The Wall of Wisdom
Social Commentary

The Mating Problematic With Hypergamy and The Masculinisation Of Women

If you have been dating in the 2010s and even more so in the 2020s, what is starting to become evident is that:

To attract women, you must display behaviour that meets their hypergamic needs.

These behaviours include:

=> Not caring about her

=> Spinning plates to display non-attachment

=> Disengagement to evidence outcome independence

=> Be aloof post-sex to show she has not won you over, and to invite her to invest

These can be manufactured, or they can be, because you actually don’t care about her.

From the woman’s perspective, she wants to ensure she is with the right guy.
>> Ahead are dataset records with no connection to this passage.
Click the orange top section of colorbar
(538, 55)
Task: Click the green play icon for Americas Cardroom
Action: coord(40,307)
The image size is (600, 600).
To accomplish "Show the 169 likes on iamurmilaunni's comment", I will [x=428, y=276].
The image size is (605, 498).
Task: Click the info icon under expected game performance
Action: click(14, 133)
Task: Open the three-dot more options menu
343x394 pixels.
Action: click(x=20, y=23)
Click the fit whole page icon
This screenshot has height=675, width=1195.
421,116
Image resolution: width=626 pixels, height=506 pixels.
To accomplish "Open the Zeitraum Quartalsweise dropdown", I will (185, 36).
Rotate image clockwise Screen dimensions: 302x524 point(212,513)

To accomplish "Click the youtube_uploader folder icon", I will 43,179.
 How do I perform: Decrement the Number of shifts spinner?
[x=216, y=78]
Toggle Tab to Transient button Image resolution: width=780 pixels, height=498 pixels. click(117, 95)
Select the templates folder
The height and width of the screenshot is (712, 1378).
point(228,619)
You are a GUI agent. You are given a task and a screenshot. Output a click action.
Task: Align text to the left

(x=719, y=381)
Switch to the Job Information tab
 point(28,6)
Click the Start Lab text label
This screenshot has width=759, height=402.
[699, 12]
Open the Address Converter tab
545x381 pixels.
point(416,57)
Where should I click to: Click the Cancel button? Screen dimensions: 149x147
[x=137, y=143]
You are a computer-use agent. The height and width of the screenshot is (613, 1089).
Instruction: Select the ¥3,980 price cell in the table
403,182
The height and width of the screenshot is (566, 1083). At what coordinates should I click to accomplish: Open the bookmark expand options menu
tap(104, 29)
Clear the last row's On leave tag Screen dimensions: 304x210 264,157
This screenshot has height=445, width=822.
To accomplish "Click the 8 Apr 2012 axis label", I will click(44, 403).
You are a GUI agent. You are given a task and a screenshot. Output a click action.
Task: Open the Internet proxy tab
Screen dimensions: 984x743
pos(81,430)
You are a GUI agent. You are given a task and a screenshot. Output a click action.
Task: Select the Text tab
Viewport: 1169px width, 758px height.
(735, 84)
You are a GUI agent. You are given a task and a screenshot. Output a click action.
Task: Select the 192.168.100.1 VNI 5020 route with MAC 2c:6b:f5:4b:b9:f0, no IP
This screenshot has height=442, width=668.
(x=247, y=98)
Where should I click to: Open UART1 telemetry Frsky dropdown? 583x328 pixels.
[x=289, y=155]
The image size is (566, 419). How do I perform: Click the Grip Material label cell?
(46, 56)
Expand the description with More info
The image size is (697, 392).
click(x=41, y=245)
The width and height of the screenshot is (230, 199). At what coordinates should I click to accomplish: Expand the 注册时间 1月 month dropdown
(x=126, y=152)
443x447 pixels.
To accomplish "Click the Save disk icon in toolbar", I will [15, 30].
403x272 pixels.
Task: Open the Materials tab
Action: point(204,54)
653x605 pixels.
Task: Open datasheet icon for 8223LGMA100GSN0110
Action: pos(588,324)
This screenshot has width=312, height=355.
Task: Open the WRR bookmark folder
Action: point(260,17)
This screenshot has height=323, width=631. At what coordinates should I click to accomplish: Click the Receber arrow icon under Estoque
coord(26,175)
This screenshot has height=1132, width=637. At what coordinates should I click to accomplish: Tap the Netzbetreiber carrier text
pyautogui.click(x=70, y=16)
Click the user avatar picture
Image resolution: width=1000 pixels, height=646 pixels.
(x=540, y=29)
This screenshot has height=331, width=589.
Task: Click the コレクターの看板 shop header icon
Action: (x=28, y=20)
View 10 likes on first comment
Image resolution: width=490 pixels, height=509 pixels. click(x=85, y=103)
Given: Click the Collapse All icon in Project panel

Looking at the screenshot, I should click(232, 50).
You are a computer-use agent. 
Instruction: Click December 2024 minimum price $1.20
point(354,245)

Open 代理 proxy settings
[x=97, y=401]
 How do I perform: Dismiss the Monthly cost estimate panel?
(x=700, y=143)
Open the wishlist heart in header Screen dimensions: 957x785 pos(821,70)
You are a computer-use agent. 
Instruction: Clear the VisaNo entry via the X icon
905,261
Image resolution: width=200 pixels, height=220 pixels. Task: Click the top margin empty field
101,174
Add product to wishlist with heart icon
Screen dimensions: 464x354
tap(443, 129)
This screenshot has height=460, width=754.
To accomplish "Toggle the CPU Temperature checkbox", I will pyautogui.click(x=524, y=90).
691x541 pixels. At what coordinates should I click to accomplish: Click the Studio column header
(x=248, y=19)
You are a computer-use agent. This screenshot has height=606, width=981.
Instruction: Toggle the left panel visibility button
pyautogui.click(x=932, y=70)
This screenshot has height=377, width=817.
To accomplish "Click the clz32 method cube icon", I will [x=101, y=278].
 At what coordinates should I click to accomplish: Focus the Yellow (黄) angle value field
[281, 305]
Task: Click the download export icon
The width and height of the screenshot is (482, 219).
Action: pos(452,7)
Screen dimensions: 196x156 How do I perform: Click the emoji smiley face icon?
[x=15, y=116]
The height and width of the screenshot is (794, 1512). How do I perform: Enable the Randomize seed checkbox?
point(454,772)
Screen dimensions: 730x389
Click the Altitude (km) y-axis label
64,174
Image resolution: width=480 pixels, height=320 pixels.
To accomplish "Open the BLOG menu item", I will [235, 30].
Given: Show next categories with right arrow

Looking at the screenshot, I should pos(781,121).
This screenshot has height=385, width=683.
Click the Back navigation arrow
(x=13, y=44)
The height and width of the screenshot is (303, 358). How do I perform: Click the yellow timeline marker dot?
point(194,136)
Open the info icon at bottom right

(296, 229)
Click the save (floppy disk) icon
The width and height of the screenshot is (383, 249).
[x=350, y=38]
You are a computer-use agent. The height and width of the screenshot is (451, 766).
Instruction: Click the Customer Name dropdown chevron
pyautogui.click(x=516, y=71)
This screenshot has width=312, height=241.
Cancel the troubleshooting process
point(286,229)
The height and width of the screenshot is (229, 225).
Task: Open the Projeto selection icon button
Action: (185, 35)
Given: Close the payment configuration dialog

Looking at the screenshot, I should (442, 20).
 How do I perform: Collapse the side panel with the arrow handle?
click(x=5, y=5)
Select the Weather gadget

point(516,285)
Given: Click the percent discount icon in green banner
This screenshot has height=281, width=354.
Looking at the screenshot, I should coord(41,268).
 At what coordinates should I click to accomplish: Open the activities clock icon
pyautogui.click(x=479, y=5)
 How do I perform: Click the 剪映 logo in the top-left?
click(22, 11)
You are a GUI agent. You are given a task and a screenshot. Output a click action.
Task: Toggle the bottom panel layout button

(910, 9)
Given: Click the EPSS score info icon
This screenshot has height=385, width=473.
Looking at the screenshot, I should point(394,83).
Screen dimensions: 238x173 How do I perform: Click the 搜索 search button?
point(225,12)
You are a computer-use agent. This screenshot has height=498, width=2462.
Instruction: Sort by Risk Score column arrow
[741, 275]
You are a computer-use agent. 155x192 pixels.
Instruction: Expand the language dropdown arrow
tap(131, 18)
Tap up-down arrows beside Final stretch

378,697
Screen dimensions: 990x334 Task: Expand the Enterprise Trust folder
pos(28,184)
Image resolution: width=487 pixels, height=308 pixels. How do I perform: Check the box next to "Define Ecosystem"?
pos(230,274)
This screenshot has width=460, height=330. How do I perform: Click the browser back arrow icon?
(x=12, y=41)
Still, at the same time, it fosters dissatisfaction in the man, who feels they have to act a certain way against their logical tendency to problem-solve and achieve the goals they set for themselves.

The latter will turn her off completely.

When he does not, he wants nothing to do with her, which only attracts her more.

So it is a merry-go-round of chase to be pumped and dumped for the women, or a chase to be discarded for the guy.

This is not to discount the mirroring of female dating strategies to that of guys, taking away all of what made them feminine to begin with:

=> Dating non-exclusively

=> Women harvesting orbiters’ attention, at the very least.

=> Masculine behaviour to filter the wheat from the chaff

=> Non-relationship constructive behaviour by entertaining different Friends With Benefits when it is not dicks roster.

=> Emotionally detached thanks to the commoditisation of men through Online Dating and social media.

Long story short, having enabled women to act upon their hypergamy has created the cesspool, which is what dating in 2025 has become, giving them agency, whilst they operate in the workplace, turning them masculine, much more than the average man is responsible for.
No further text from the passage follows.